Home

Awesome

Open Cities AI Challenge benchmark model

Benchmark model for DrivenData Open Cities AI Challenge

This repository is designed to be a resource for contestants of DrivenData's Open Cities AI Challenge. The objective of this challenge is to develop a machine learning model that can segment out buildings from aerial imagery of several African cities. The code and documentation contained here demonstrate how to train a model and make predictions on the competition data using Raster Vision.

How to use this repo

If you work through this example you will create a baseline model. The baseline model will be trained using a limited selection of the training data and a low number of training iterations. It is not designed to produce a winning submission. We recommend that you first work through this README and generate the baseline model, then modify the code in order to produce your own competitive submission.

Raster Vision

Raster Vision (rv) is a python framework that makes it easy to implement existing backend deep learning frameworks for computer vision tasks that use satellite, aerial and other large format imagery. To learn more about what Raster Vision can do, check out the docs or this blog post announcing its release. If you are interested in tutorials on using Raster Vision outside the context of this competition, there are several examples in the raster-vision-examples repo.

Instructions

An rv experiment can be run either locally or on AWS Batch but to train a deep learning model you will need access to GPUs. This example demonstrates how to train a model on AWS Batch (or just 'batch' as I will refer to it here). Using batch is beneficial not only because we gain access to GPUs but it also allows you to split some of the tasks across many instances and speed up the process. If you would like to reproduce this example on batch, begin by following the configuration instructions within the Raster Vision AWS repo.

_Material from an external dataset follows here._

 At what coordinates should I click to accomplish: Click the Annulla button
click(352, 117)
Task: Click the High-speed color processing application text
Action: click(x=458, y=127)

In this experiment you will train on four different scenes from four different cities in the tier 1 training set and validate on four different scenes from the same four cities within the same training set. The 8 scenes are identified in benchmark.constants.py. Training on a larger and more diverse selection of images would likely yield better results but this is meant to serve as introductory example. In this example we will also demonstrate how to use Raster Vision to predict on all of the test imagery and format it to match the submission guidelines.

1. Download test STAC

PyStac is able to access STAC catalogs on s3 but it is much faster to read them locally. It will not be a problem to read the training STAC directly from the DrivenData hosted s3 bucket but given that there are so many items in the test set (over 11,000), we recommend that you download the STAC and read it locally. It will end up being much faster than trying to read from s3 each time.

2. Build and publish docker resources

This experiment is designed to run within a pre-configured Docker environment. You can build, publish and run the Docker resources using scripts within the docker directory.

Build the Docker image:

./docker/build

This will create a local Docker image called 'raster-vision-wb-africa' that includes the code within the benchmark module, which you will need to run this experiment.

If you would like to run the workflow on remotely you will need to publish the image to AWS Batch.

./docker/publish_image

Both images will be tagged with world-bank-challenge. When/if you make changes to the aux commands you will need to repeat this process (i.e. rebuild the Docker image and publish the updated version to ecr).

Run the Docker container with the run script:

./docker/run --aws

The --aws flag forwards your AWS credentials which you will need if you plan to run any jobs remotely or access data on s3. However if you store your data and train the model locally you can run the script without it.

In order to run the aux commands necessary for this experiment you will need to update your Raster Vision configuration. Add the following lines to the bottom of the configuration file for the profile you plan to use:

[PLUGINS]
modules=benchmark.aux

or use the template in .rastervision/wbbenchmark.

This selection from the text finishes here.